#### PROBLEM REQUIREMENTS:
Transcribe the material verbatim, starting at its first line and stopping once the line containing "Task: Select the S0033 vessel code field" has been given; no picture should appear.

☆ ☆ ☆

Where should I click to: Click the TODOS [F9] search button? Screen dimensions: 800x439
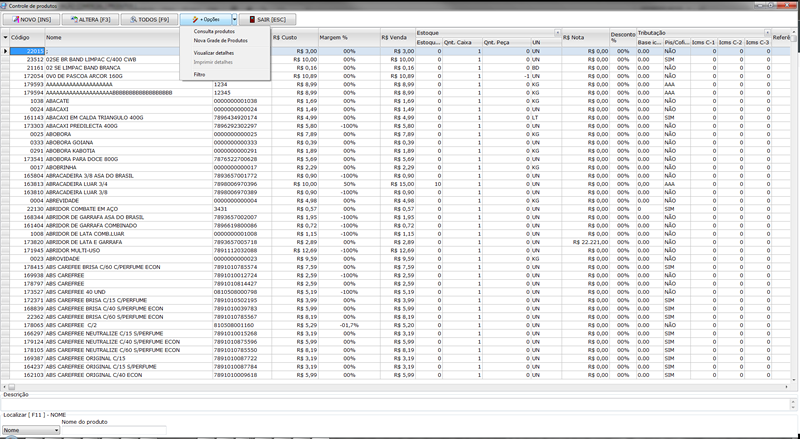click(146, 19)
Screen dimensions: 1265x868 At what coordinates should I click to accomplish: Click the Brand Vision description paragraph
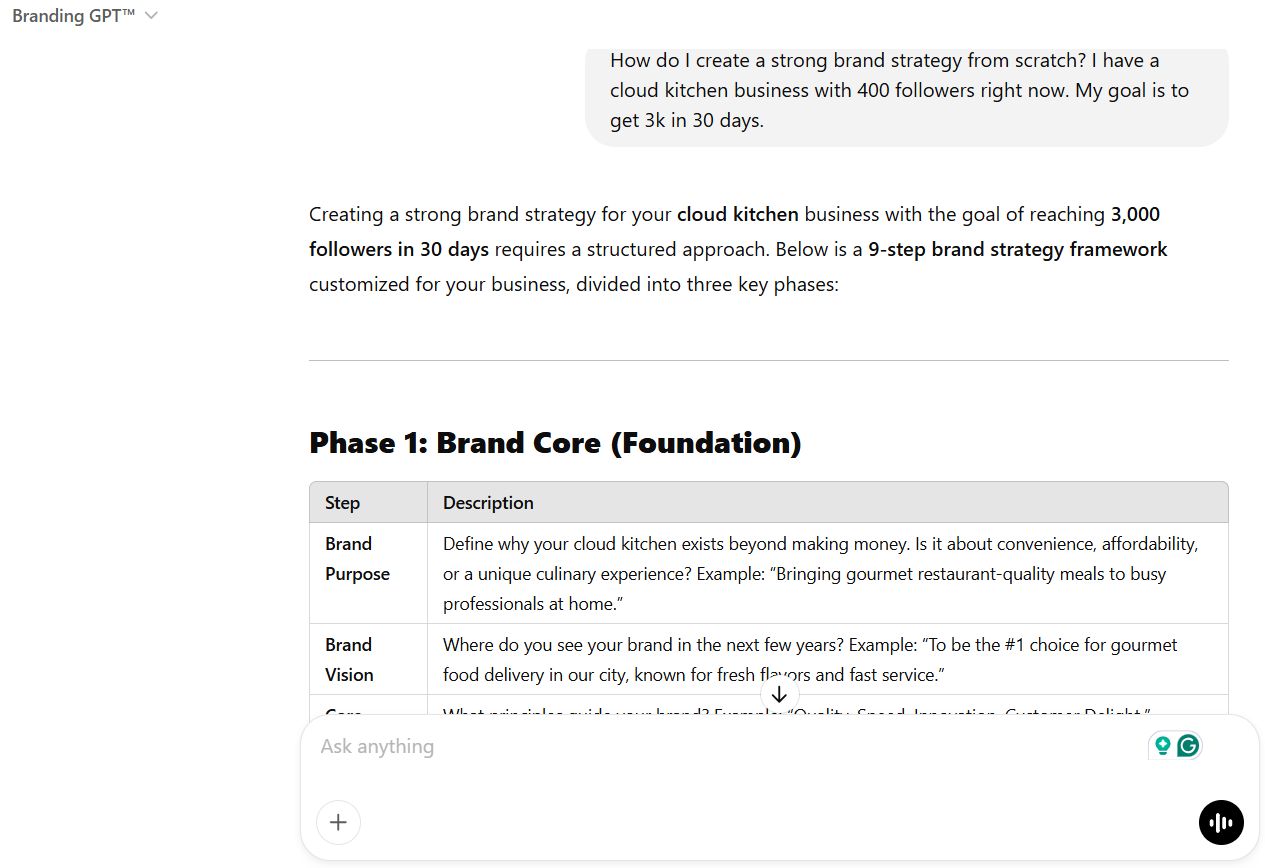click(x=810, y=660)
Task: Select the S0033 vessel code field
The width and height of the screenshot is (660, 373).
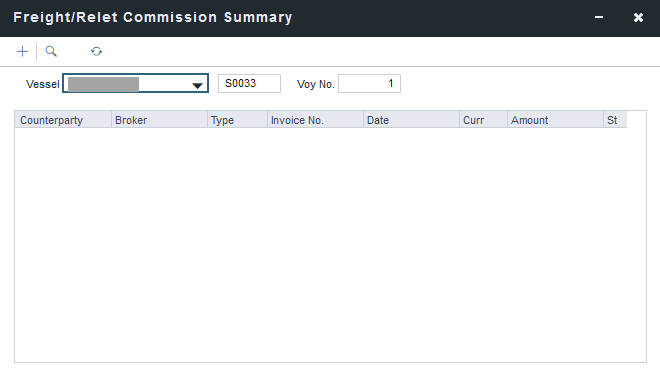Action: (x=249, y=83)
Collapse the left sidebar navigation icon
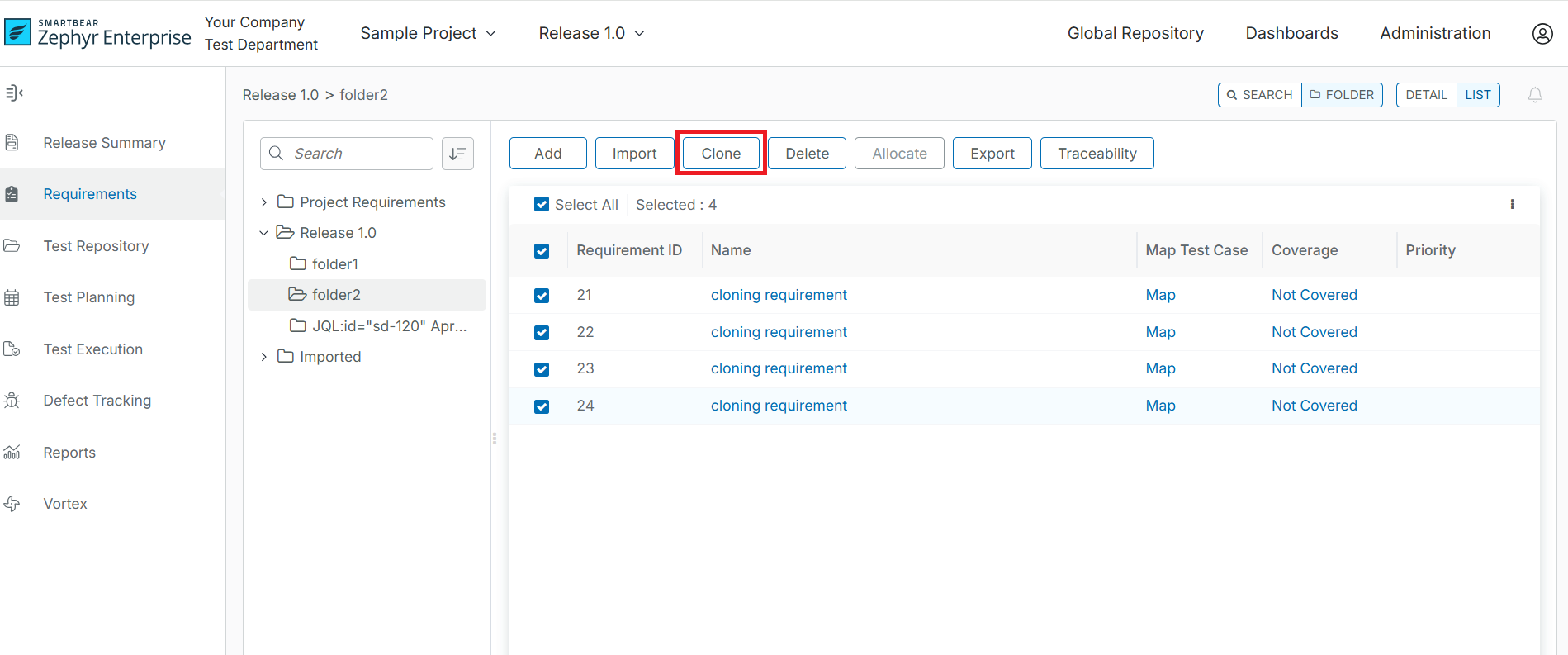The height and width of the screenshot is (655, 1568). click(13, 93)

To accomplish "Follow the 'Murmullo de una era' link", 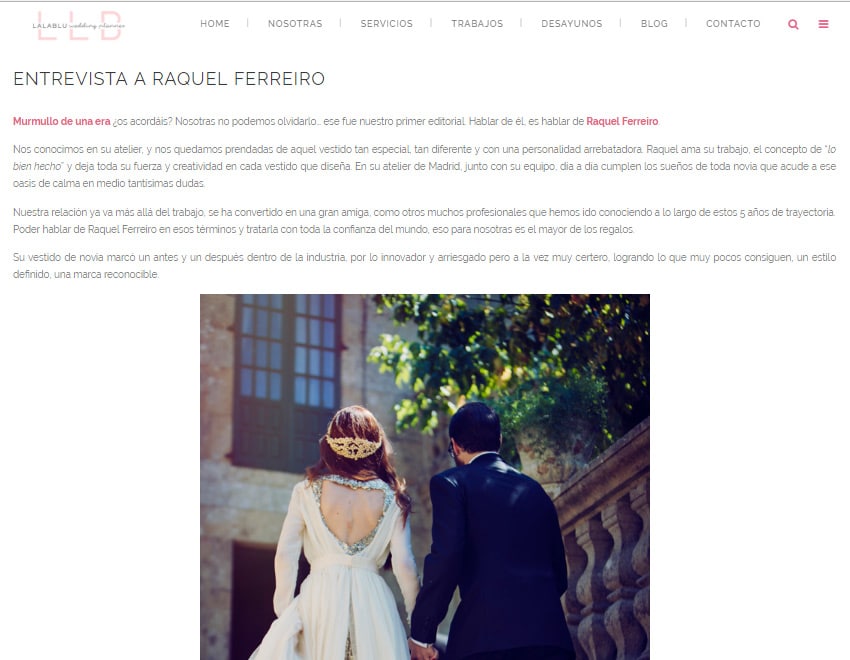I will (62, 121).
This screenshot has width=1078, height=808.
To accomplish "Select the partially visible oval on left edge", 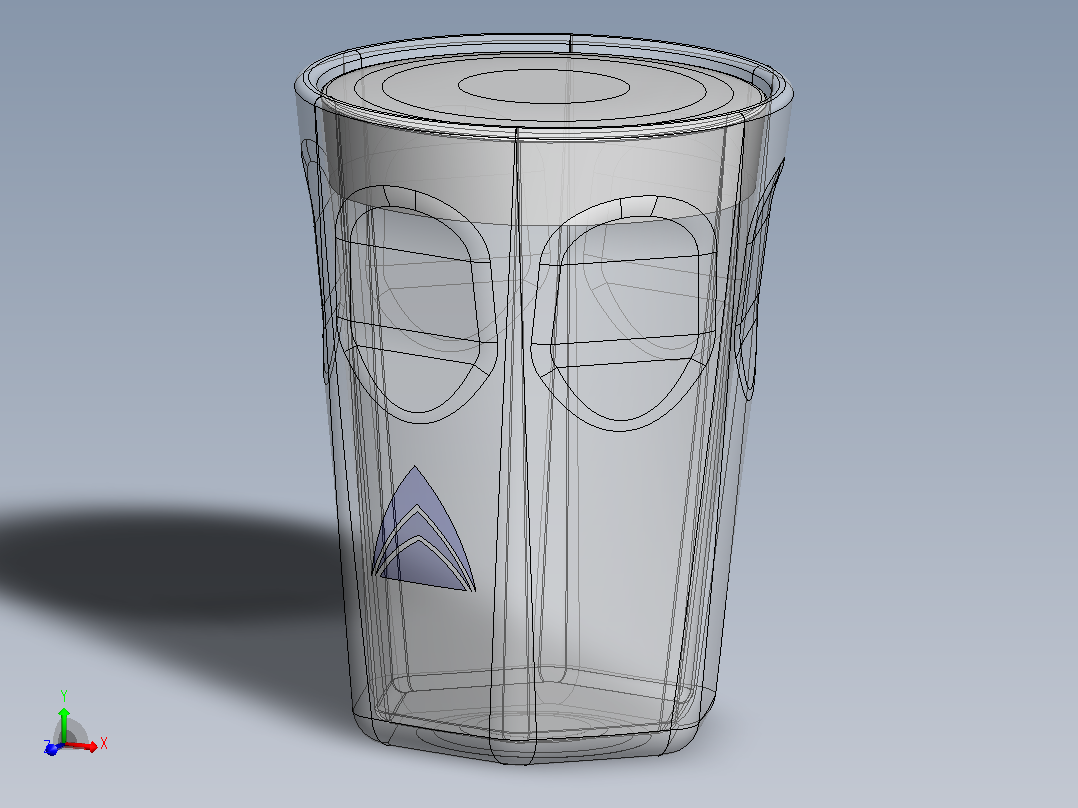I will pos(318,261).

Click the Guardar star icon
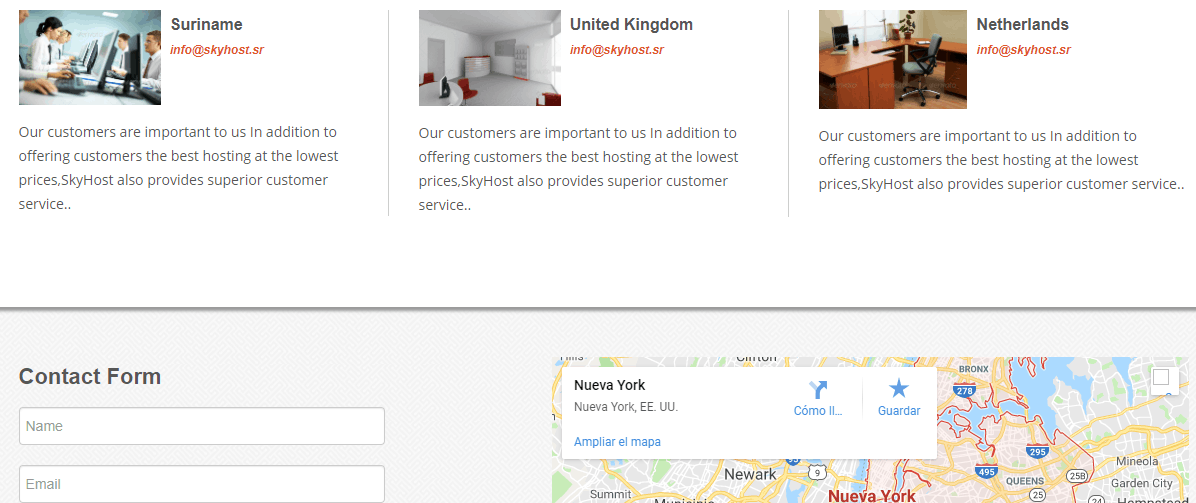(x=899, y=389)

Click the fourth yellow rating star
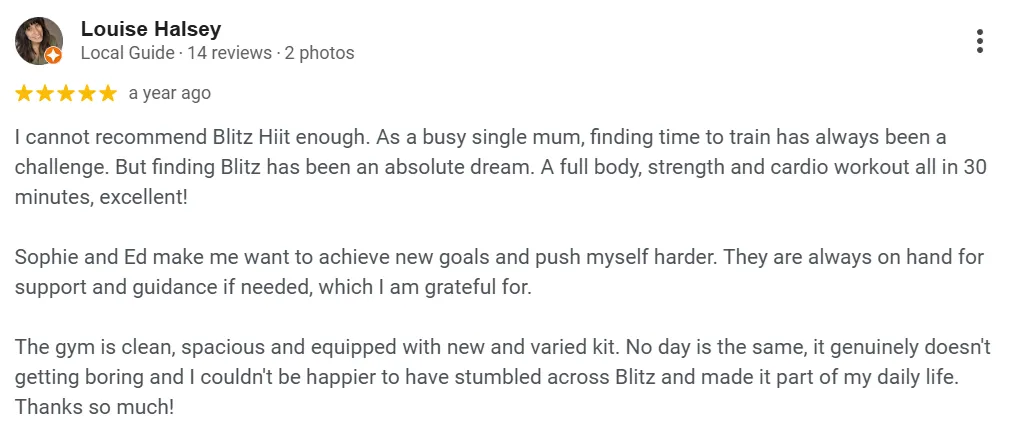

☆ ☆ ☆

#### SOLUTION FOR THIS TASK:
Where should I click to: Click the TODOS [F9] search button? Screen dimensions: 800x439
click(146, 19)
Screen dimensions: 1265x868 At what coordinates should I click to accomplish: Click the Brand Vision description paragraph
click(x=810, y=660)
Task: Select the S0033 vessel code field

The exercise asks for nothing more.